I can't find any relationship between VIN and VLDOIN in the TPS51200 datasheet.  For our application, we were hoping to use VLDOIN and VREF at 3.3V, and VIN at 3.0V.  Technically, this all falls within the acceptable ranges in the datasheet.  However, it seems strange to have VLDOIN higher than VIN, and I don't see this scenario in any of the examples I can find.  In our case, we need VLDOIN to be able to range from 1.2V to 3.3V.

Thanks,

Jamaal

  • 0
    Prodigy 5 points

    Hi JC.

    VIN is just the supply for the IC brains, 2.5-3.3V, very low current, very little heat.
    VLDOin is the input to the VTT linear regulator, high current possible, high heat created.

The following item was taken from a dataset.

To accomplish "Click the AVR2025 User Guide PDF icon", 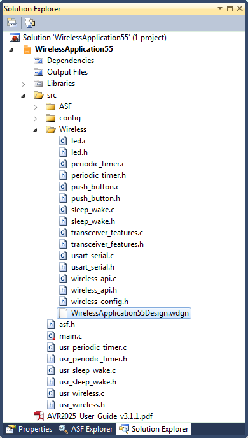I will [39, 416].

    The intent is to operate the LDO input at the lowest voltage possible and stay above the dropout voltage.
    The LDO is designed to provide a VTT DDR termination voltage that is one half of VDDQ (VDDQ/2)

    Page 22 Figure 5 of the datasheet is a good typical example.
    VDDQ is 1.8V, so is too low for VIN, so VIN is supplied with 3.3V.
    VTT is 0.9V, VLDOIN is taken from VDDQ 1.8V so you have 0.9V overhead on the LDO.

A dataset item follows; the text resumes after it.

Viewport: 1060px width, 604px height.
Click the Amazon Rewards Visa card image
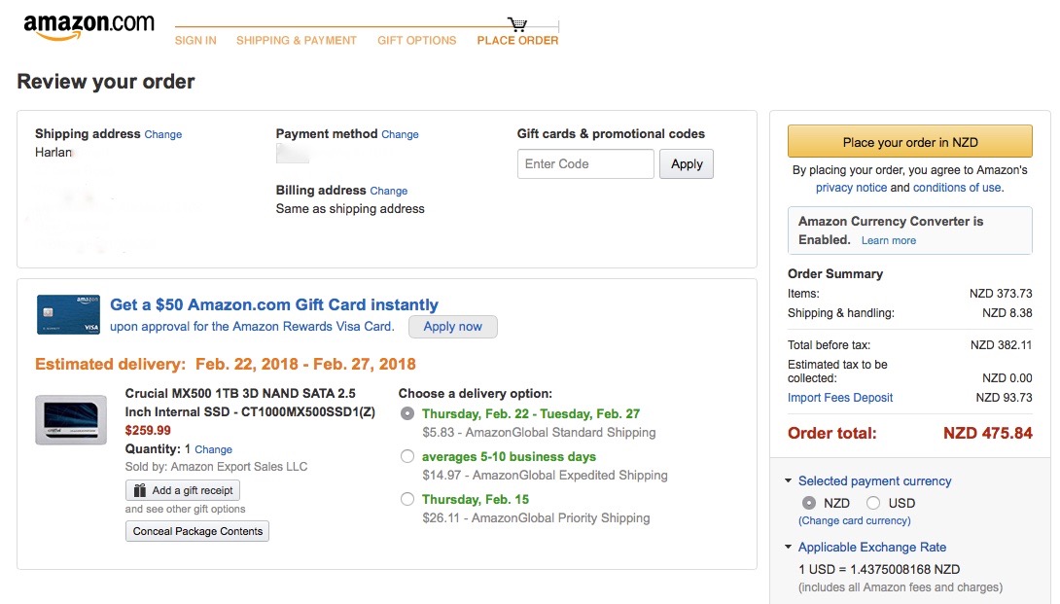point(68,314)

    Since REFIN is 0.5-1.8V, it sets the VO LDO output to 0.5-1.8V.
    You can have VLDOIN at anything HIGHER than the VO + dropout voltage (Figure 22 page 21).
    The higher VLDOIN is above the dropout voltage, the more heat it will dissipate.

    VLDOIN can be higher than VIN, but VO will always be lower than VIN and the IC will be able to drive the internal regulating FETs.

  • 0
    TI__Guru**** 191445 points

    There is no direct relationship between VIN and VLDO in.  VIN is menat to be either a 2.5 or 3.3V input (max range is 2.375 to 3.5 V).  It is a supply used internal to the IC.

    VLDOIN is the input to the source/sink LDO. Maximum voltage is also 3.5 V.  So VLDOIN can be in your range of 1.2 to 3.3 V.  But REFIN would would have to be less than 1.2 V.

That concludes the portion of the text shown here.